3 Construction Business Lessons from a 3-year-old

Business lessons from unexpected sources

The business lessons a 3-year-old passes on are pretty cool, partly because they’re so memorable.

I recently teased my cousin’s son about an incident which happened when he was only 3 years old. (He is now the daddy of a 6-year-old.) You see, his mom and I had agreed to meet at a restaurant for a couple hours of let’s-get-caught-up-time on a day I was passing through their town on a business trip.

While his mom and I slowly sipped our soft drinks, he (it seemed to us) took his straw in mouth and sucked down his entire drink in one fell swoop. Then . . .

The 3-year-old:

  • knew we were in a restaurant
  • made it abundantly clear he was likely to die of starvation if food was not ordered soon
  • wiggled and waggled his way to food-ordering-compliance from his mom

Because we hadn’t planned to have a meal, yet the 3-year-old was near death from starvation, his mom placed a French fry order for him.

We were all a bit surprised when his order came. A dinner plate piled high with French fries was placed in front of said wiggle-wort.

Business lesson #1 – Let it cool down

Our busy boy reached immediately for the fries in front of him, stuck one in his mouth and began crying.

Sometimes you must let things cool to the appropriate temperature before you can touch them. Fresh from their hot oil bath those fries were much too hot for tiny, tender fingers and mouth.

Make sure the temperature is correct – be certain you have a signed contract before beginning.

Those with whom you need to have a written contract include:

  • General Contractors
  • Your own subcontractors
  • Business partners
  • Service providers

Starting work on a verbal agreement or letter of intent means the appropriate temperature has not yet been reached. Fries which are too hot will bring tears.

Business lesson #2 – Don’t fixate on one French fry

During the course of our chat, my cousin reached over to the large plate of fries, scooped up one, and stuck it in her mouth.

Then, all hell broke loose from the 3-year-old.

His mom tried to sooth him and reminded him he had a large plate of fries still available for his meal. “Besides,” she said, “I only ate one.”
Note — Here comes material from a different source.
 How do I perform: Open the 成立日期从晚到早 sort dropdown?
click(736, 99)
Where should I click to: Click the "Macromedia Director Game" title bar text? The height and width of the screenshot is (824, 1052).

His immediate retort, “That is THE one I wanted!”

While it is easy to laugh at the exploits of a disgruntled 3-year-old, it is often the case, we as full-grown functioning adults, are much too worried about someone taking one of our fries, or one of many jobs available.

Save yourself the headache of worrying about the loss of one fry or one job. Taking the time to throw a fit about THE job you wanted (and someone else took) only means that the large plate of fries in front of you is cooling to the point it may soon not be palatable at all.

Business Lesson #3 – Don’t forget the ketchup

My cousin knew her little wiggle-wort was going to be crying out for the topper, the real reason for eating fries, the ketchup. So, she dutifully applied the condiment in order to forgo the impending upset.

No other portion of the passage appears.